Roh Moo-hyun, yang Februari nanti akan resmi menjadi presiden baru Korea Selatan, sudah mengatakan tidak akan "secara buta mengikuti kebijakan Amerika". Dia mendukung sikap pendahulunya, Kim Dae-jung, yang cenderung membangun penyatuan kembali Korea. Menurut keduanya, tekanan dan isolasi tidak akan pernah berhasil menundukkan negara komunis semacam Kuba dan Korea Utara. Mereka yakin, dialoglah yang merupakan cara satu-satunya untuk memecahkan masalah nuklir Korea Utara secara damai.
Roh memang tak bisa lain. Kemenangannya dalam pemilihan umum Desember lalu berkat pasang naik sentimen anti-Amerikanisme di sana. Tekanan Amerika ke Utara diperkirakan bakal memperkental solidaritas dua Korea. Dan itu bisa jadi bumerang bagi Amerika sendiri. Sebab, pada malam tahun baru lalu, misalnya, persis ketika Utara menyatakan siap berperang melawan Amerika, puluhan ribu warga Selatan justru berdemonstrasi di dekat Kedutaan Amerika di Seoul untuk memprotes tewasnya dua gadis karena terlindas kendaraan militer Amerika. Salah satu teriakan demonstran: "Akhiri kehadiran militer Amerika!"
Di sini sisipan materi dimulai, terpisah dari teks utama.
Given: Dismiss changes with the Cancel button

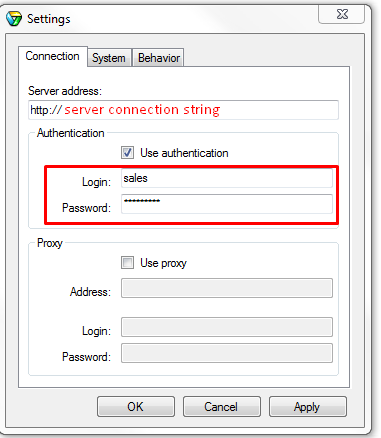Looking at the screenshot, I should 222,407.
Dampak perang di semenanjung itu juga bisa membuat kecut publik Amerika sendiri. Ketika terjadi krisis pada 1994, Pentagon pernah memperkirakan perang di sana bisa membunuh satu juta jiwa, termasuk 80 ribu hingga 100 ribu tentara Amerika. Ironisnya, pembantaian itu harus dibiayai dengan uang pajak rakyat Amerika sendiri senilai US$ 100 miliar. Tak hanya itu, perang juga akan menghancurkan prasarana dan menghentikan aktivitas bisnis, baik di Jepang maupun Korea Selatan—dua macan ekonomi Asia—dengan nilai kerugian total mencapai US$ 1 triliun. Resesi dunia nyaris tak terhindarkan.
Meski sesumbar Amerika siap berperang di dua medan sekaligus—Irak dan Korea Utara—Menteri Pertahanan Donald Rumsfeld mustahil bisa mengabaikan estimasi Pentagon itu. Tapi, jika Amerika tak menyerbu Pyongyang, adakah dasar moral baginya untuk menyerang Baghdad?